8 “How can I give you up, Ephraim?
How can I hand you over, Israel?
How can I treat you like Admah?
How can I make you like Zeboyim?
My heart is changed within me;
all my compassion is aroused.
9 I will not carry out my fierce anger,
nor will I devastate Ephraim again.
For I am God, and not a man—
the Holy One among you.
I will not come against their cities.
10 They will follow the Lord;
he will roar like a lion.
When he roars,
his children will come trembling from the west.
11 They will come from Egypt,
trembling like sparrows,
from Assyria, fluttering like doves.
I will settle them in their homes,”
declares the Lord.
(Hosea 11:1-11 NIV)
In our last time together, we saw how God intended life to be for the Israelites using an agricultural example, how Israel choose the opposite path, and the consequences they were to endure because of their wayward choices.
In today’s text, we see the covenant bond between God and the Israelites described as a parent-child relationship.
To set the stage here, this passage is set as a quasi-court case, with the town fathers sitting at the city gates and acting as wise judges in civil matters. The Lord is bringing the case against His delinquent son, the nation of Israel. According to God’s Law, adult children who were irreparably and totally delinquent were to be brought by their parents before the town fathers and held accountable for their sins (Deuteronomy 21:18-21).
The Lord, as the parent of the kingdom of Israel, did not bring this delinquent child in an attitude of justice and anger, but out of a broken heart and love for the child. The Lord presents His case of how He had loved and cared for this child (vv. 1,3,4), and how the child had gone his own way (v. 2) despite repeated pleas to repent and turn back. But Israel’s continual refusal of God’s love will be its ultimate downfall (vv. 5-7). Israel will experience the consequences of its choices.
In verse 8, we see that the Lord’s heart is broken and in great conflict over this delinquent child. The Lord does not want to give up on this child and see them be destroyed like the evil cities of Admah and Zeboyim (Genesis 14:8, Deuteronomy 29:23).
Thankfully, God’s love is greater than His anger, His love is greater than His Law (v. 9). There will still be consequences, and the Law must be fulfilled, but God will also redeem His own. God’s love is central to His very nature and character. If God were to stop loving, He would cease to be God.
Ultimately, God promises to restore Israel, to put them back in their homes, to bring them out of exile from distant lands (vv. 10-11).
If God can love wayward and perverse Israel in ancient days, how much hope does that give us in our day?
As we look into the New Testament, we see Matthew quote the first verse of today’s passage, Hosea 11:1, in Matthew 2:15. The Lord had called His chosen children, the Jewish people, out of Egypt; now the Lord was calling His true son, His only son, out of Egypt.

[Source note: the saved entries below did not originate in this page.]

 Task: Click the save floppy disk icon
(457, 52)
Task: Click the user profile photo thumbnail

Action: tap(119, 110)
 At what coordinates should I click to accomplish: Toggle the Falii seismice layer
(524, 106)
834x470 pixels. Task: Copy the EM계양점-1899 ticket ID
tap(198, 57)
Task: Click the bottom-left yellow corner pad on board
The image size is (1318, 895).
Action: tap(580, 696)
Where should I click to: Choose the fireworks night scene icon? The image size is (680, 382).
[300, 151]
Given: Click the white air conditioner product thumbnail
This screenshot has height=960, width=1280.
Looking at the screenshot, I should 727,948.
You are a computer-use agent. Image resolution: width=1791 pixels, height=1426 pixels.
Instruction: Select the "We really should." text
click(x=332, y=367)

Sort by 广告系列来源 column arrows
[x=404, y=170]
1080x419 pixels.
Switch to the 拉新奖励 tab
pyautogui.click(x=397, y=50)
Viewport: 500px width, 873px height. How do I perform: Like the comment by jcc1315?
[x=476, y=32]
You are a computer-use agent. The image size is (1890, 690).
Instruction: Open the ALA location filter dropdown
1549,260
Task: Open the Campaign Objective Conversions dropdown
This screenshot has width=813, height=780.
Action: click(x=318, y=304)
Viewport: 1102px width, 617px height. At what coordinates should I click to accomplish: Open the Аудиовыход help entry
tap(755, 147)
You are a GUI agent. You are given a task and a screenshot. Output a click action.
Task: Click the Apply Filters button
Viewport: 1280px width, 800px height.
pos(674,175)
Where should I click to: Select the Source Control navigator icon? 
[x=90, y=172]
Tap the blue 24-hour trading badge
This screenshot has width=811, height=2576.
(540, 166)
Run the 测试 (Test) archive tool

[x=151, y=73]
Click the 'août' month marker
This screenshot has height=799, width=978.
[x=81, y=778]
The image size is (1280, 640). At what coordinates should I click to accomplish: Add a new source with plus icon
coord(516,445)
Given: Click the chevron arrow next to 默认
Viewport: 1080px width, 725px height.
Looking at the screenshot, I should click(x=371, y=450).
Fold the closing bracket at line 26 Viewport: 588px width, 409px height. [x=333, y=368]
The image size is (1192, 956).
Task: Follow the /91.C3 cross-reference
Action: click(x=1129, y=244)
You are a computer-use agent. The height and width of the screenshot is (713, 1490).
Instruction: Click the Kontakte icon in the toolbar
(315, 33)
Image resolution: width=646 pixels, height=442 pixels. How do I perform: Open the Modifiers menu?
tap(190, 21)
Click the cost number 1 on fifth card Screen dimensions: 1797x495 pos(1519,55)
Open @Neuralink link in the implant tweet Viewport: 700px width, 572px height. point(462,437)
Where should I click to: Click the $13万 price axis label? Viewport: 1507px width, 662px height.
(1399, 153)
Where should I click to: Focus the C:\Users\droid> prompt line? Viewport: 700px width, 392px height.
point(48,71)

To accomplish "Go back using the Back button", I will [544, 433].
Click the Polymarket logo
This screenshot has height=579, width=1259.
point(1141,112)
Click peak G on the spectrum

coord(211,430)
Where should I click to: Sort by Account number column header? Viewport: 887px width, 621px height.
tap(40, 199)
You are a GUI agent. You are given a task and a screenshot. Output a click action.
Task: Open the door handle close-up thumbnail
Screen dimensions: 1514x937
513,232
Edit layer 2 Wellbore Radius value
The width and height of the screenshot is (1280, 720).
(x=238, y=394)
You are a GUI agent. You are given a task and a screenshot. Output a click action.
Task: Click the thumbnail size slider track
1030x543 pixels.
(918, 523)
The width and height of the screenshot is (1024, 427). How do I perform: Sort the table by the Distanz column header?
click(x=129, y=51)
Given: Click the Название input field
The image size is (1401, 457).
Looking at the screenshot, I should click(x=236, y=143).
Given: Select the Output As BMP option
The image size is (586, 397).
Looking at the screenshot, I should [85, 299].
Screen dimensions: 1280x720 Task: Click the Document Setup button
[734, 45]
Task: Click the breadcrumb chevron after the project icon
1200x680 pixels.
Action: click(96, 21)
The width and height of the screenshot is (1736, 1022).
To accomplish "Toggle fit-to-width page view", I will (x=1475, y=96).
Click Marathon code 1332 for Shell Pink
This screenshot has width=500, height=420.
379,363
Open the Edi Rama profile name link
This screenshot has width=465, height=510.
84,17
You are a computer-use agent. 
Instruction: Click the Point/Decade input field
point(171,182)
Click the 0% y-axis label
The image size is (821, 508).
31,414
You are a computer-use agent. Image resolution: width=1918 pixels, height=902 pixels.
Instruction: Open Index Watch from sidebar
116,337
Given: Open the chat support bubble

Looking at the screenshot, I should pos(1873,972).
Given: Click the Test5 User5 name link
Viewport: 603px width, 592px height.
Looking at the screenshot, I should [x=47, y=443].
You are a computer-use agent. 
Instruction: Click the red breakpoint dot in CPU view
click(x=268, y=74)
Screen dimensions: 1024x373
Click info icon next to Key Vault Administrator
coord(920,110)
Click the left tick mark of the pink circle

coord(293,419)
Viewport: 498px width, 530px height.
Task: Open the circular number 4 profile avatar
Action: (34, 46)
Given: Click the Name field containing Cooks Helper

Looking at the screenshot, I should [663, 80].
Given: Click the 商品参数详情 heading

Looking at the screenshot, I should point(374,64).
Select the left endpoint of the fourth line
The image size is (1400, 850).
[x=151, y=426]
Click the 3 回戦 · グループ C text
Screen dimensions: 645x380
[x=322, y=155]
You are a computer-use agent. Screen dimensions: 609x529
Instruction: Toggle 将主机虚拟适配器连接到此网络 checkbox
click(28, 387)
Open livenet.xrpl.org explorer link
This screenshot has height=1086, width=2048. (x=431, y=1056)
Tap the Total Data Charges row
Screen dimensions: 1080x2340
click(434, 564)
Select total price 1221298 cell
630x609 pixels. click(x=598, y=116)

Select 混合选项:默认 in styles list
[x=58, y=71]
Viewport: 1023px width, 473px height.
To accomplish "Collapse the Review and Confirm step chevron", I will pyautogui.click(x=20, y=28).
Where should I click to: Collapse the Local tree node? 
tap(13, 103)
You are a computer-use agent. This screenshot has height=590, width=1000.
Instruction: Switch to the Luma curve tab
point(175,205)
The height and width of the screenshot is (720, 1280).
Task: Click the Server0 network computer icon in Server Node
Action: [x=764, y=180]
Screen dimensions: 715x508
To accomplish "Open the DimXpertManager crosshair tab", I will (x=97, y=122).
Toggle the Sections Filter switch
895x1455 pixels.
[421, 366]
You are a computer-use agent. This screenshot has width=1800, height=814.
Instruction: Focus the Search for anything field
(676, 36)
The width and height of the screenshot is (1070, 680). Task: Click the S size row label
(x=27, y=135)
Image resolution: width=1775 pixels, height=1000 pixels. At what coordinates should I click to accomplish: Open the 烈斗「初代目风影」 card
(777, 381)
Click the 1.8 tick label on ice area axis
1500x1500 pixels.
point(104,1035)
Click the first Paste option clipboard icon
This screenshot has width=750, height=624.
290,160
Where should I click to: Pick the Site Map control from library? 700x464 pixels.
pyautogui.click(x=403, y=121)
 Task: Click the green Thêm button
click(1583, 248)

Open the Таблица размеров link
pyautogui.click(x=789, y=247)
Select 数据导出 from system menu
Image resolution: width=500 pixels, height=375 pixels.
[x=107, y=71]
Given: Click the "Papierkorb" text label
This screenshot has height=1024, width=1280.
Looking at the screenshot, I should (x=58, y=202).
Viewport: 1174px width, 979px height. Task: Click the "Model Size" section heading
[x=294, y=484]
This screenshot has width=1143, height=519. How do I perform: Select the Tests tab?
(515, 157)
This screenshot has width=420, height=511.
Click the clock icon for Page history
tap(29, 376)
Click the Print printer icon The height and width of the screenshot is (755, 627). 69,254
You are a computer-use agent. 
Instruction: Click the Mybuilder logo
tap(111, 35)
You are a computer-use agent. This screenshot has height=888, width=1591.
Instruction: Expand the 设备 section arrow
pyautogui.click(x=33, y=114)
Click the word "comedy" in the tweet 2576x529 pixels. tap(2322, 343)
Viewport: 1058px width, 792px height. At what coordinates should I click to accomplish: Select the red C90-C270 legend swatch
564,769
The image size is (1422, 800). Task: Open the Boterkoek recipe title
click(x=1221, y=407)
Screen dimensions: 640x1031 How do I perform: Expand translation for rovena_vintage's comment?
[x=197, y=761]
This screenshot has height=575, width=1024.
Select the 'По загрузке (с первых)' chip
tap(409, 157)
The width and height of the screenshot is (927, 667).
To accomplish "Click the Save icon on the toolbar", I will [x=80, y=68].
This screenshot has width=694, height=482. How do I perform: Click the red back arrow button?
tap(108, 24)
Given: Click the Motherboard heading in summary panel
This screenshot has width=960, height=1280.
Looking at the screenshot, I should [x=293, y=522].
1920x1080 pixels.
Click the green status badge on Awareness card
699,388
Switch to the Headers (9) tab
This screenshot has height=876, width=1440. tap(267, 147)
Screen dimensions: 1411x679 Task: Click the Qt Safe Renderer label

And if we are followers of Jesus Christ, God’s love and adoption as His children is extended to us, His invitation, His call, is to us.
Listen to the Apostle Paul’s words of hope, promise, and blessing:
4 But when the set time had fully come, God sent his Son, born of a woman, born under the law, 5 to redeem those under the law, that we might receive adoption to sonship. 6 Because you are his sons, God sent the Spirit of his Son into our hearts, the Spirit who calls out, “Abba,Father.” 7 So you are no longer a slave, but God’s child; and since you are his child, God has made you also an heir.
(Galatians 4:4-7 NIV)
May we step into the hope that is present in Christ, and the calling that awaits us.